Most UK employers review their bonus schemes for sales staff on a regular basis. However, bonus schemes for support staff, where measures of success may be less clear cut, are often left to fester.

Given the economic slowdown employers should ensure that the bonus structures that are in place attract and retain key talent. The targets that are set should be aligned with business goals. Many organisations, including Lloyds Pharmacy and Friends Provident (see case study), have reviewed their structures in recent years, resulting in a move away from purely financial measures of success to incorporate targets such as improved customer service and staff innovation.

Whatever targets are set, however, success must be measurable as well as achievable. Woolf says: “I go into companies that are offering bonuses worth 30% of salary and I say, ‘Have you ever paid out?’ and they say, ‘No’. A bonus scheme that doesn’t pay out is not worth having.”

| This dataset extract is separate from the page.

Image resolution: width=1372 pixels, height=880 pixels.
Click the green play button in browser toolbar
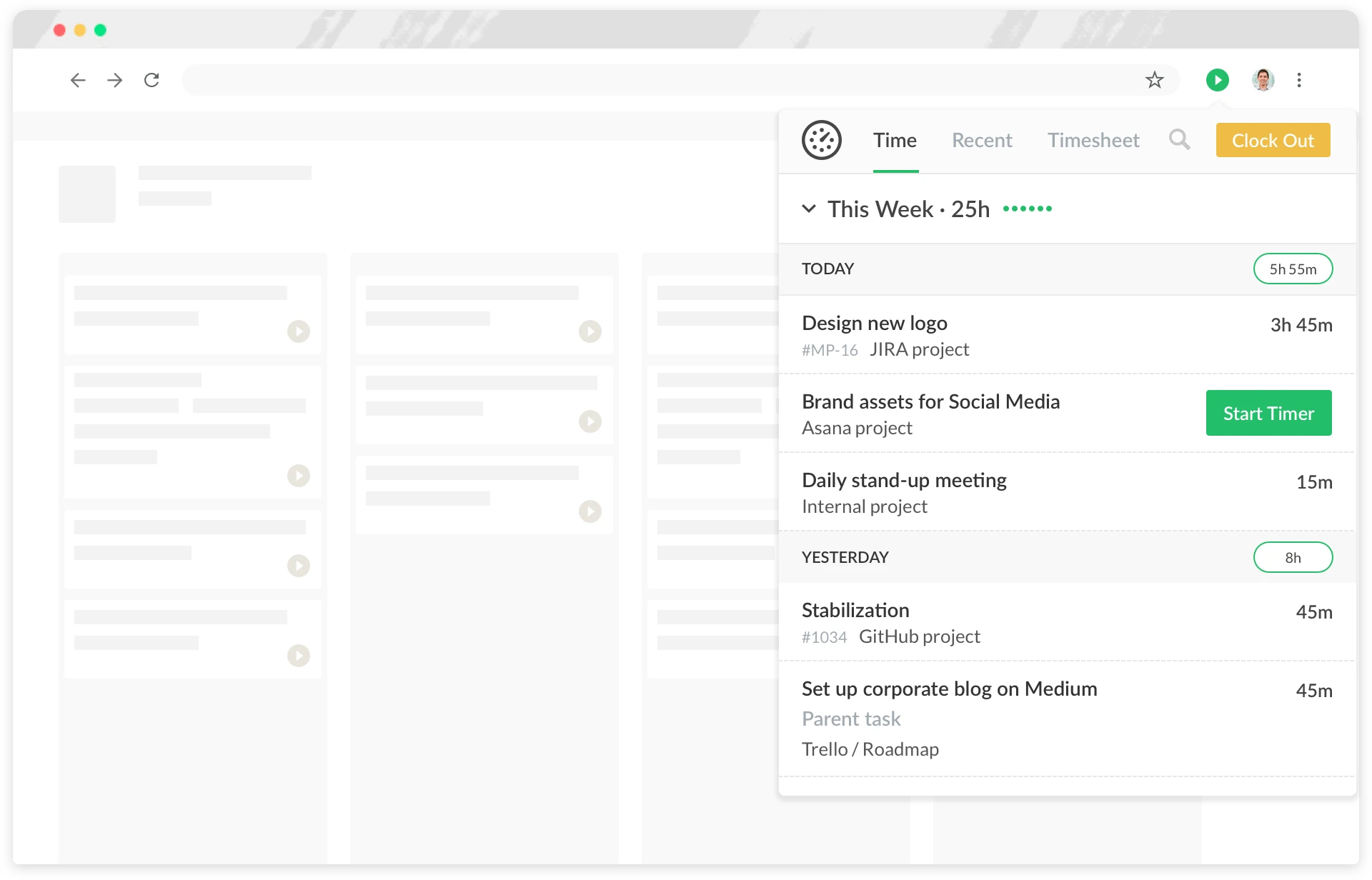(1218, 80)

The effectiveness of a bonus scheme is also severely undermined if targets are met but bonuses are not paid out in a timely fashion.

Bonus schemes should also be simple and well communicated. “People need to understand why they are getting their bonuses or they will be bemused when they don’t get paid [out]. People are easily confused – avoid tinkering [with the bonus scheme] if it’s not going to deliver significant improvements. It is also important to look at market data. Your bonus scheme may have been relevant two years ago when you set it up, but things may have moved on. You need to decide whether you want to be a median or upper quartile payer. For the best people, you probably do have to pay top rates,” adds Woolf.

Case study: Friends Provident 

The approach to bonuses at financial services company Friends Provident has changed quite markedly over recent years.

Having previously introduced a scheme based on individual performance to run alongside its existing corporate performance-based scheme, it has now introduced a third element, based on delivery of key corporate objectives, following the company’s announcement of a major strategic review on 31 January 2008.

For 2008 the company’s objectives include making savings of £40 million by the end of 2009 and meeting the Treating Customers Fairly requirements of the Financial Services Authority.

Pete Harris, reward and benefits manager, admits that the shift away from purely financial targets can feel counter-intuitive at times. “You can get into the strange position of paying out a fair amount when [financial] performance is not good,” he says.

However, on the other hand, he says bonus schemes are designed to motivate. “It is important to recognise when people are working hard. OK, the economic climate may be tough, but you don’t want to be in the position of saying ‘your performance has been outstanding, but sorry, you’re not getting a bonus’.

As far as recruitment is concerned, Harris is in no doubt about the importance of the bonus structure for senior managers. “It’s still critical. The trend has been to base a larger percentage of salary on performance. Shareholders want to see senior managers delivering,” he says.